Turn the records from the line with "The width and" through the line with "tap(31, 61)", both included, into a numbered list. Skip blank lines and leave out the pictures.
== Supplied information
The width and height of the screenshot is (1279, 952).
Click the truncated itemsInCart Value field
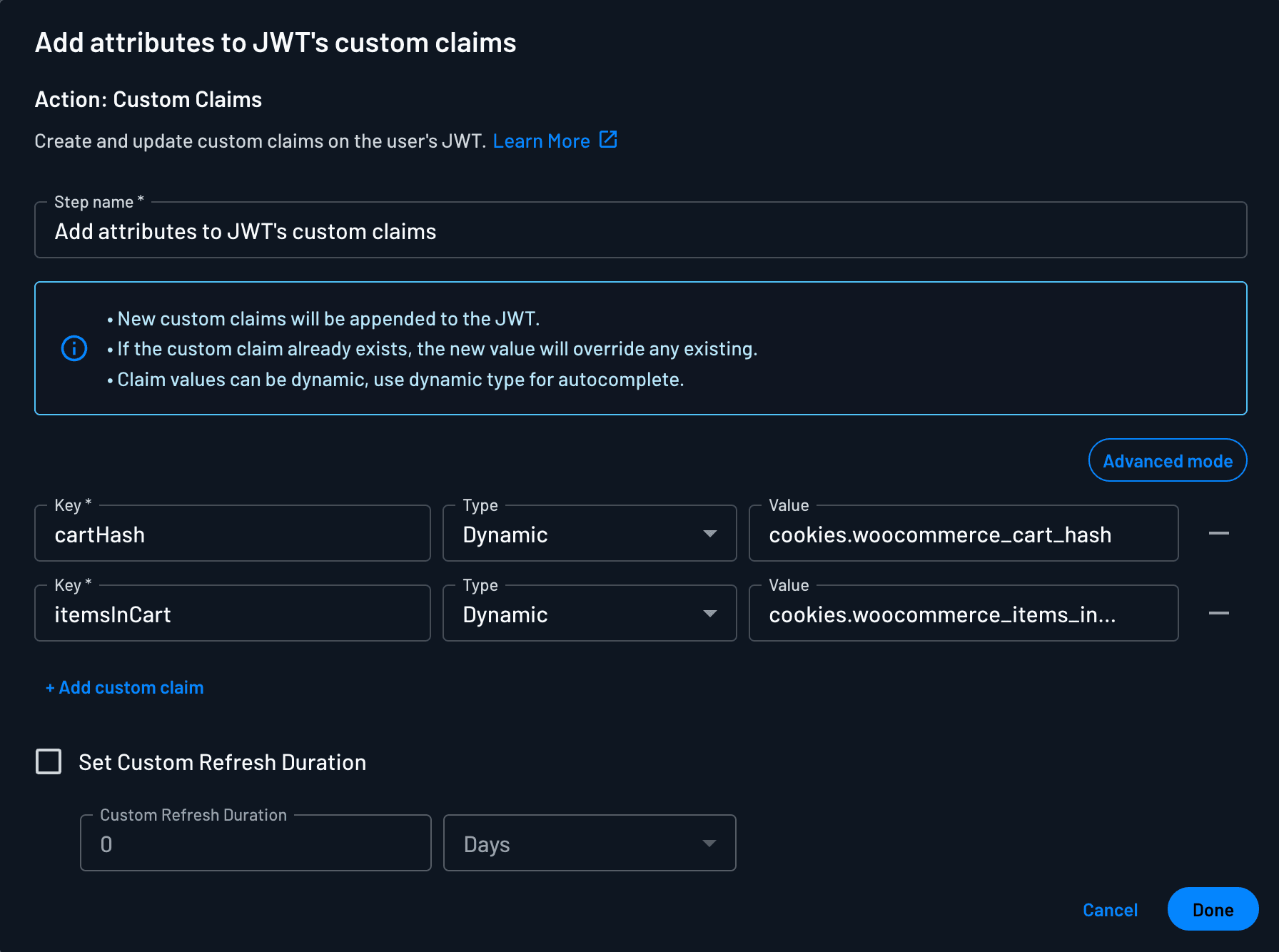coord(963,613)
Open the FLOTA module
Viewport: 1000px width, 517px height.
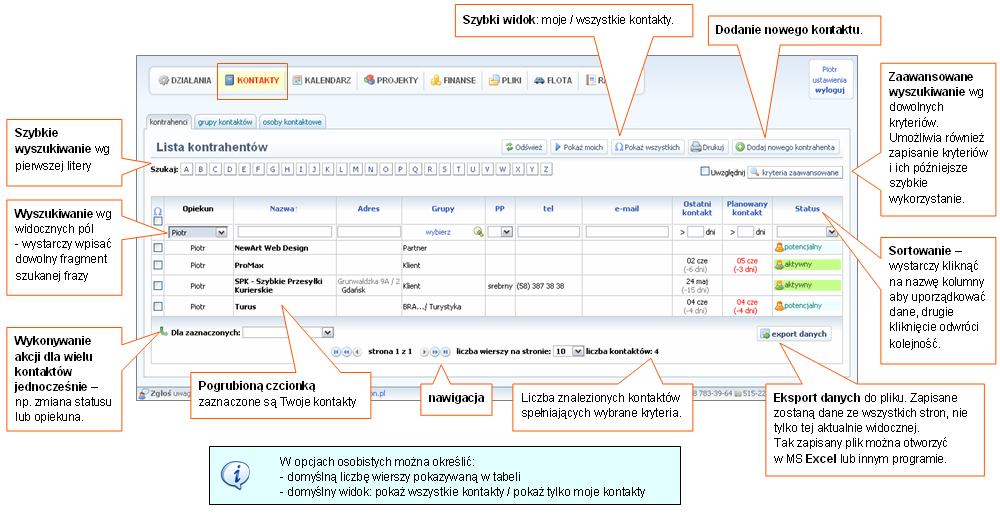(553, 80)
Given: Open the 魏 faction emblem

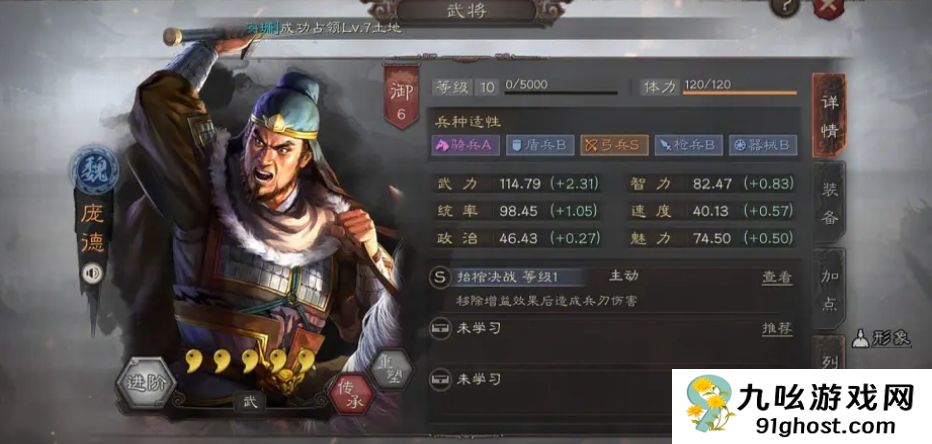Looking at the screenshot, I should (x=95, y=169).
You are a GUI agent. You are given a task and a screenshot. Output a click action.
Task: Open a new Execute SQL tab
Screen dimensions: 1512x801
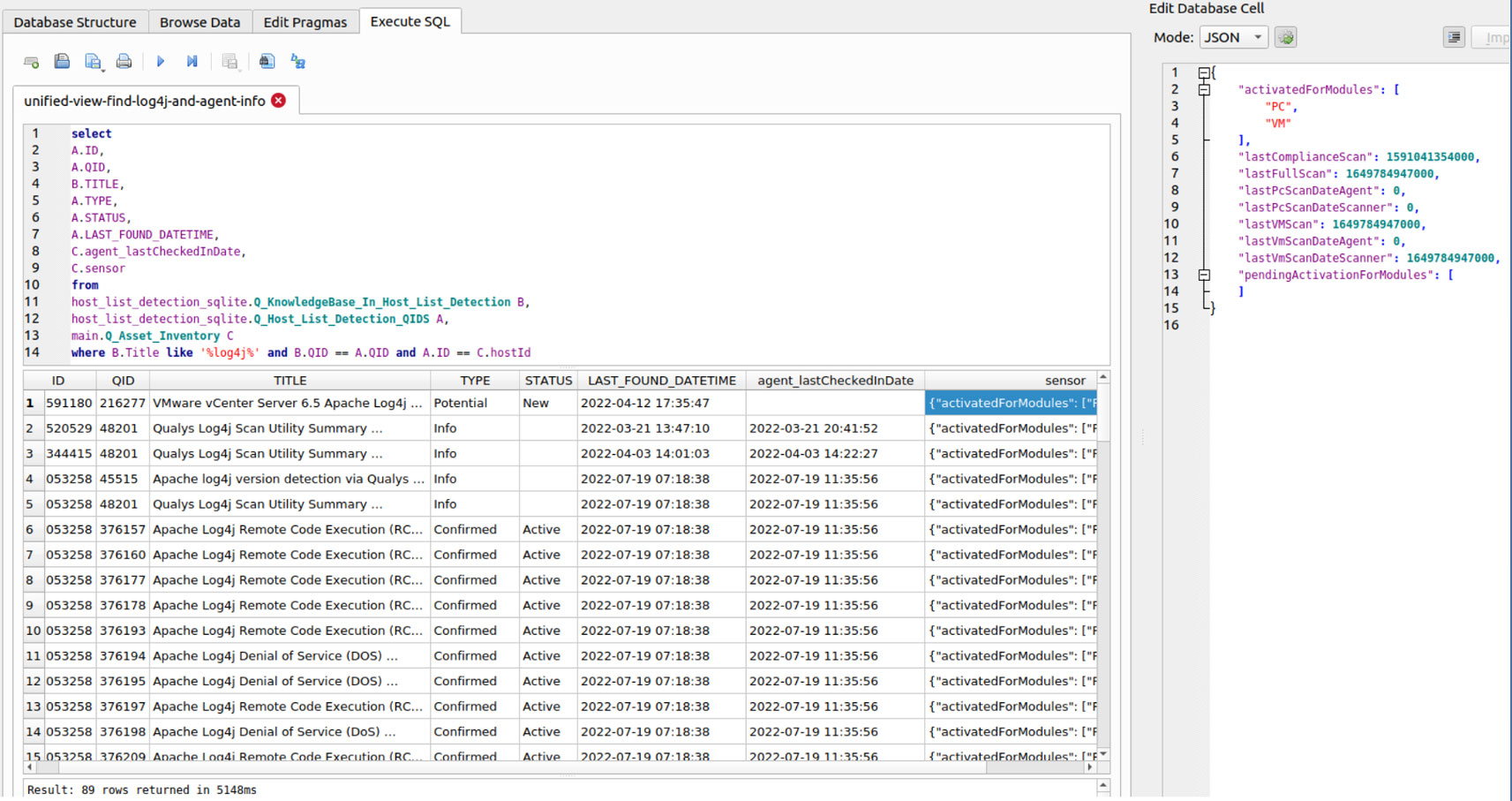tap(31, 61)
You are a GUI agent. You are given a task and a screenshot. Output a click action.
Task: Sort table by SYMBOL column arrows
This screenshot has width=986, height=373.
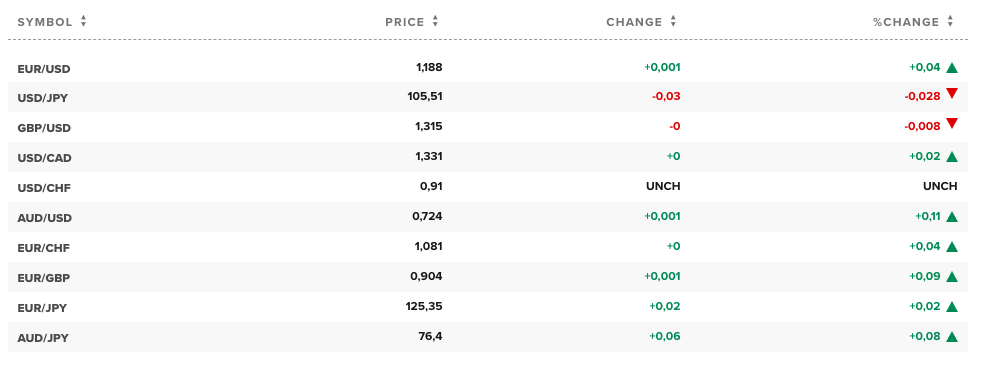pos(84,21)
====
== Supplied information
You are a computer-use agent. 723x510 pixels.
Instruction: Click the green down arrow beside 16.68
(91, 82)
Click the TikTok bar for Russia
====
§ **The reply**:
1. The width and height of the screenshot is (1279, 952).
2. Click the truncated itemsInCart Value field
3. coord(963,613)
4. Open the FLOTA module
5. Viewport: 1000px width, 517px height.
6. (553, 80)
7. Given: Open the 魏 faction emblem
8. Looking at the screenshot, I should (x=95, y=169).
9. You are a GUI agent. You are given a task and a screenshot. Output a click action.
10. Task: Open a new Execute SQL tab
11. Screen dimensions: 1512x801
12. tap(31, 61)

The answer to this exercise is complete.